The following is intended to help you realize how your understanding of gender roles and your gender identity might impact your experience as a survivor.
Assigned Female at Birth
- Most women are aware of the possibility of being raped from a young age. Women and girls are often told about the ways they can prevent sexual assault – by not wearing certain clothes, not seeming sexual, never being drunk, not going out alone or being escorted by a man, the list goes on. Unfortunately, such rules place the responsibility of preventing sexual assault on women and therefore also place the blame on female survivors.
- Women and girls are frequently taught that all men want sex and it is the job of women to set the sexual limits. This leads women survivors to blame themselves for for the assault and many to feel that they hate being women. Women often change their dress and appearance after an assault to appear less traditionally feminine.
- Many women are very likely to be survivors of other gender-based violence (child sexual abuse, domestic violence, sexual harassment, or exploitation). Multiple traumatic experiences compound each other and complicate healing.

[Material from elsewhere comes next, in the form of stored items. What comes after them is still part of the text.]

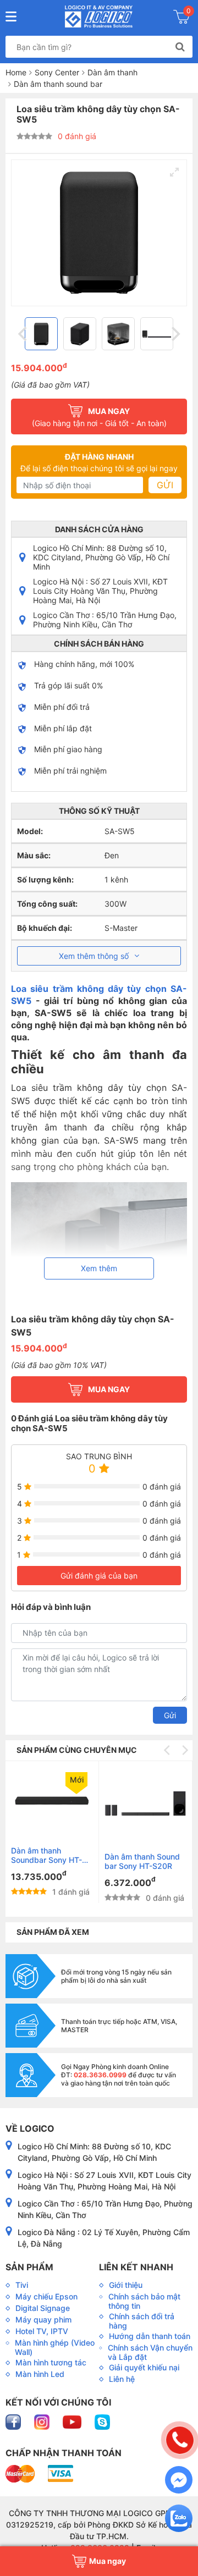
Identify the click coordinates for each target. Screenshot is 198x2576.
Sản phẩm (29, 2266)
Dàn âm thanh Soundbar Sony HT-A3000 (46, 1855)
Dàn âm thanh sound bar (58, 84)
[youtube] (73, 2420)
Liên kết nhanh (136, 2266)
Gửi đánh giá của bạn (99, 1575)
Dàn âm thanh (112, 72)
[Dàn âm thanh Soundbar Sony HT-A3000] (52, 1801)
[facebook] (14, 2420)
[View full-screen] (174, 172)
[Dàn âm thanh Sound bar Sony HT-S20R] (145, 1804)
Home (16, 72)
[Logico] (99, 16)
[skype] (102, 2420)
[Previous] (24, 334)
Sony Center (57, 72)
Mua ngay (109, 1389)
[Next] (174, 334)
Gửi (165, 484)
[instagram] (43, 2420)
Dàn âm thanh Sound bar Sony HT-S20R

- Part of the healing process will be to honor your strengths and recognize what a powerful person you can be on the other side of this turmoil.
Assigned Male at Birth
- Being raped is an assault against many commonly held stereotypes about what it means “to be a man.” Men are supposed to be able to fight anyone off. The need to be tough, invulnerable, and aggressive is drummed into many young boys. Boys who do not like or fit this mold are often subjected to sexual harassment and assault from a very young age.
- In more hyper-masculine settings, the need to be a tough guy is a matter of life and death and the definition of masculinity is even more violent and controlling.
- The sexual assault experience can lead a male survivor to question his identity as a man, question his sexuality, and leave him feeling as if he does not know how to behave even in simple situations. A survivor may react by taking on extremely macho behaviors, to appear less vulnerable, or by taking on feminine attributes and dress in an attempt to protect himself.
- Part of the healing process will be to define for yourself a new, hopefully more affirming, version of masculinity, including honoring the positive ways in which you have been strong.